İRAN KONUSUNDA TÜRKİYE'DEN BEKLENTİ
İran'ın nükleer faaliyetleriyle ilgili meselelerin ABD için önemine değinen Gordon, Türkiye'nin bu konuda çok kritik rolü bulunduğunu ve "İran'ın, yaklaşımlara olumlu yanıt vermemesinin bir sonucunun olacağına dair uluslararası çapta oluşan geniş ve giderek büyüyen konsensusa" Türkiye'nin de katılması gerektiğini ifade etti.
Gordon, "İran konusunda Türkiye ile ABD'nin analizleri arasında bir boşluk varsa, bunu konuşmak istediklerini" ifade ederek, "Dostlarımızla bu konudaki diyaloğumuzu sürdürmek istiyoruz. Türkiye'nin, İran'ın nükleer silah geliştirmesinin engellenmesi yönündeki aynı hedefimizi paylaştığından eminim" dedi. Gordon, Türkiye ile bu konuda görüşmeye devam edeceklerini dile getirdi.
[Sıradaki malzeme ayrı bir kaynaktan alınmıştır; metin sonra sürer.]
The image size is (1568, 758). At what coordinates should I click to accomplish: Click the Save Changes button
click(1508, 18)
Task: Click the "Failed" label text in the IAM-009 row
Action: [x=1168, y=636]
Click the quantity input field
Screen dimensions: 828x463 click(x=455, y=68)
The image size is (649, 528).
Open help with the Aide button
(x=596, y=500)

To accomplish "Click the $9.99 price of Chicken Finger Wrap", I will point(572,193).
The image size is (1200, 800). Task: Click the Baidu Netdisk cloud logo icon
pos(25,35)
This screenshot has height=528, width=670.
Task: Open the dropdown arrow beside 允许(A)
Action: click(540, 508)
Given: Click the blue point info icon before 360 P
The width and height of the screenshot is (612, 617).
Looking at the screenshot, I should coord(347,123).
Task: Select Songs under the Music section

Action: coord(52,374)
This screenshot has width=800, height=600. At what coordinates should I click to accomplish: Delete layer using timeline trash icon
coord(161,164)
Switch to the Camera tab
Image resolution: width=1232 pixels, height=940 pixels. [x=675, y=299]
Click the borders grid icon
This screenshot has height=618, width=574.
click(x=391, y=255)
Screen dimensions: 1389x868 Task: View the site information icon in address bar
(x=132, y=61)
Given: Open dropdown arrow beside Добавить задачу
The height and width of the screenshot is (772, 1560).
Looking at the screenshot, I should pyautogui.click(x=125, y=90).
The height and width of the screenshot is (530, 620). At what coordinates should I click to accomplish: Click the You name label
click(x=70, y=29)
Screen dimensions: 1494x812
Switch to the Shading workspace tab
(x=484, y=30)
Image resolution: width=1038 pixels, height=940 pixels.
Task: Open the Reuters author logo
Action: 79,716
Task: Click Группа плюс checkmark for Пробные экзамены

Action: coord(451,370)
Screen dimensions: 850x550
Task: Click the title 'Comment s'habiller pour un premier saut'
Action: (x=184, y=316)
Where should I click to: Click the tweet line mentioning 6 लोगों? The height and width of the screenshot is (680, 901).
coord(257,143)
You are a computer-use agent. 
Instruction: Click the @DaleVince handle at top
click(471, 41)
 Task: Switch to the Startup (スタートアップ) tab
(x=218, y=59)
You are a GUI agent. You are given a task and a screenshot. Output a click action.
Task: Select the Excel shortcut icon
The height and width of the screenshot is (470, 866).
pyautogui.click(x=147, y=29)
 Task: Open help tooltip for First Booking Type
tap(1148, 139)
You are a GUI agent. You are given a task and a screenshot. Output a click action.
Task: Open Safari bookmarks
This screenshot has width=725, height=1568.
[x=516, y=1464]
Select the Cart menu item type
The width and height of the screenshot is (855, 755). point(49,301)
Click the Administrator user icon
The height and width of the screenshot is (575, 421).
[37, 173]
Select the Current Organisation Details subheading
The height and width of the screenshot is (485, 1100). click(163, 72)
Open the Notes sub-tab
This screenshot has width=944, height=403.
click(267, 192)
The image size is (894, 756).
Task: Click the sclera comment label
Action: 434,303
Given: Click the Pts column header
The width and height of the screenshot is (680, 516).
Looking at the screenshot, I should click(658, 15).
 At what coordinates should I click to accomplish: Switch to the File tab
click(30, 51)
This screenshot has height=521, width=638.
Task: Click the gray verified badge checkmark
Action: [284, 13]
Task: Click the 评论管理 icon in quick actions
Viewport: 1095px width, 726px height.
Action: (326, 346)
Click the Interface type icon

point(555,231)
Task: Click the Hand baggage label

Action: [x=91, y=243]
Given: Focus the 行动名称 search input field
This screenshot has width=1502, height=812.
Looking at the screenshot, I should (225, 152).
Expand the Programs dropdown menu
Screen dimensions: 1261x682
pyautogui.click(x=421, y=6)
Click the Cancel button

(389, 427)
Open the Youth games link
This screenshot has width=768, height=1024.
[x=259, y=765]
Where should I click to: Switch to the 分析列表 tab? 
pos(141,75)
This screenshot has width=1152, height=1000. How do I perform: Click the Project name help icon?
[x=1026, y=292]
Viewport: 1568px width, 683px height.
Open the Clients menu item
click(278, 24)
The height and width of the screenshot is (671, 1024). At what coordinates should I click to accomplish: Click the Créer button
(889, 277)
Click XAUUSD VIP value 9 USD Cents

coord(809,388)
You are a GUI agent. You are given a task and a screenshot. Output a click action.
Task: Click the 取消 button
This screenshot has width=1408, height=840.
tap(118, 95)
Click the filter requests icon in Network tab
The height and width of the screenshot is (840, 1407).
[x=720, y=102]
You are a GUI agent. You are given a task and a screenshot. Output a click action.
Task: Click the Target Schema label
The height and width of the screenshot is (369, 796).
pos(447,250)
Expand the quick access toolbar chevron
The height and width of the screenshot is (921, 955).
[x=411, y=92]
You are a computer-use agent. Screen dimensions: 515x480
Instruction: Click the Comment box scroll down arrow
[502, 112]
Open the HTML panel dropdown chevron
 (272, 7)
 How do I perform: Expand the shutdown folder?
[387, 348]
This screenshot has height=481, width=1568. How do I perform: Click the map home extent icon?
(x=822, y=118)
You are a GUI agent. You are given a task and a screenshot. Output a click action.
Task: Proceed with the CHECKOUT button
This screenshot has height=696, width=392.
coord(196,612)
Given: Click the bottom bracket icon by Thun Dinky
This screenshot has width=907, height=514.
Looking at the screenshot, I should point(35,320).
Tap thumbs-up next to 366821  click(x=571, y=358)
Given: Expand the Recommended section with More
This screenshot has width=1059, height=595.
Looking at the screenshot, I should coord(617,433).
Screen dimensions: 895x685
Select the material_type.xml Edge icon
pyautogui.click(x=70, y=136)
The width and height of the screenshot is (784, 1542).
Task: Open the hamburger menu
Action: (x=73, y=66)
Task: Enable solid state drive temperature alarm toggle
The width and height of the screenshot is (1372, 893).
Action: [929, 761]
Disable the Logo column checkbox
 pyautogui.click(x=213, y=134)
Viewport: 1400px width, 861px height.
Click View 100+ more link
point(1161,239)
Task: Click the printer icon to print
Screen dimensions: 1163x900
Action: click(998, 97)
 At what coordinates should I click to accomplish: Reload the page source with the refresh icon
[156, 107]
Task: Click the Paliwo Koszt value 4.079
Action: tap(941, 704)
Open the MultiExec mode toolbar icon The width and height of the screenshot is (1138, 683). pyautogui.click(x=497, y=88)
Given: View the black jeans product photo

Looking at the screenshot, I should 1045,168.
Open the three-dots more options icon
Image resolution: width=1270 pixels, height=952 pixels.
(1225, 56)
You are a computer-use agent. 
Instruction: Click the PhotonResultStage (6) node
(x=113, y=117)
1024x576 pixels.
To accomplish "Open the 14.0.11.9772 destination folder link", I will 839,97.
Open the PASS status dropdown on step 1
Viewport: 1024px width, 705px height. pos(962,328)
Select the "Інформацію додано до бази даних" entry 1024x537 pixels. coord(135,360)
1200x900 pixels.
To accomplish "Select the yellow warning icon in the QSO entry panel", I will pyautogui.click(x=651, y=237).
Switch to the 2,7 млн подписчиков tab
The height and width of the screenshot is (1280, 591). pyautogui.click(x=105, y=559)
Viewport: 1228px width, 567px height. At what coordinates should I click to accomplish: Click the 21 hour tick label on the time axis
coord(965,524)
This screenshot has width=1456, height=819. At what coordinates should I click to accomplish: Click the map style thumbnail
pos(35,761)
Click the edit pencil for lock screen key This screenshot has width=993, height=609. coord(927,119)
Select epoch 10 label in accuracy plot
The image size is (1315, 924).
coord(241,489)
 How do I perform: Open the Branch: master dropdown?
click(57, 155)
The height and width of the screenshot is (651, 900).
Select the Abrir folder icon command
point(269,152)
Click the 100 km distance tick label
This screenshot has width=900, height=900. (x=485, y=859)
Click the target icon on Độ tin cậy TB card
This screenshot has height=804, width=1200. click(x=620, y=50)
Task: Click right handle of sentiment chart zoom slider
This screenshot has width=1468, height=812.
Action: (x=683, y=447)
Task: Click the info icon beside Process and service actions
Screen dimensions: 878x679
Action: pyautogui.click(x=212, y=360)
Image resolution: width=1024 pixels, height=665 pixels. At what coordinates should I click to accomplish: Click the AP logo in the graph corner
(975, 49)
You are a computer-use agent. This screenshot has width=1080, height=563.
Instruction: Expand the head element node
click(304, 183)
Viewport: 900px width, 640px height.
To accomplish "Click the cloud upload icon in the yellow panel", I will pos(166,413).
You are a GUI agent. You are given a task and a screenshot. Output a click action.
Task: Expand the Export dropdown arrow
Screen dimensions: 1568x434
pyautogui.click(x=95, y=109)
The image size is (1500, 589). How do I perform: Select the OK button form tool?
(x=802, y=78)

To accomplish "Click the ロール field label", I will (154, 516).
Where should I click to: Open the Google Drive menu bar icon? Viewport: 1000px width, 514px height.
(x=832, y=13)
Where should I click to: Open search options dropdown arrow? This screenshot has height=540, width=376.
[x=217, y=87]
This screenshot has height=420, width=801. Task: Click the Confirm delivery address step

Bir soru üzerine, Türkiye'nin enerji koridorunda önemli rolü olduğunu söyleyen Gordon ancak, İran'ın petrol sahalarının geliştirilmesi için şimdi doğru zaman olmadığını ve bunun İran'a yanlış sinyal vereceğini ifade etti. Gordon, İran'ın enerji kaynaklarının geliştirilmemesi konusunda da uluslararası toplumda geniş anlayış birliğini bulunduğunu kaydetti.
"NORMALLEŞME, BÖLGEDEKİ ENERJİ AKIŞINI TEŞVİK EDECEK"
Philip Gordon, Türkiye ile Ermenistan arasındaki sınırın kapalı olmasının bölgedeki tüm ülkelere fayda sağlayacak açık enerji koridorunun oluşturulmasında engel oluşturduğunu söyledi.
Yukarı Karabağ meselesi, enerji konusu ve Türk-Ermeni normalizasyon süreci gibi Kafkaslardaki üç önemli konunun birbirini etkilediğini, ancak bunların birbirlerinden ayrı ilerlemesi gerektiğini, çünkü birbirine bağlamanın "işleri karmaşık hale getireceğini" ifade eden Gordon, bu üç konuda da paralel şekilde ilerleme sağlanması için herkesin elinden geleni yapmasının da uygun olacağını dile getirdi.
"PROTOKOLLERİN ONAYLANMASI İÇİN DİĞER SORUNLARIN ÇÖZÜLMESİ..."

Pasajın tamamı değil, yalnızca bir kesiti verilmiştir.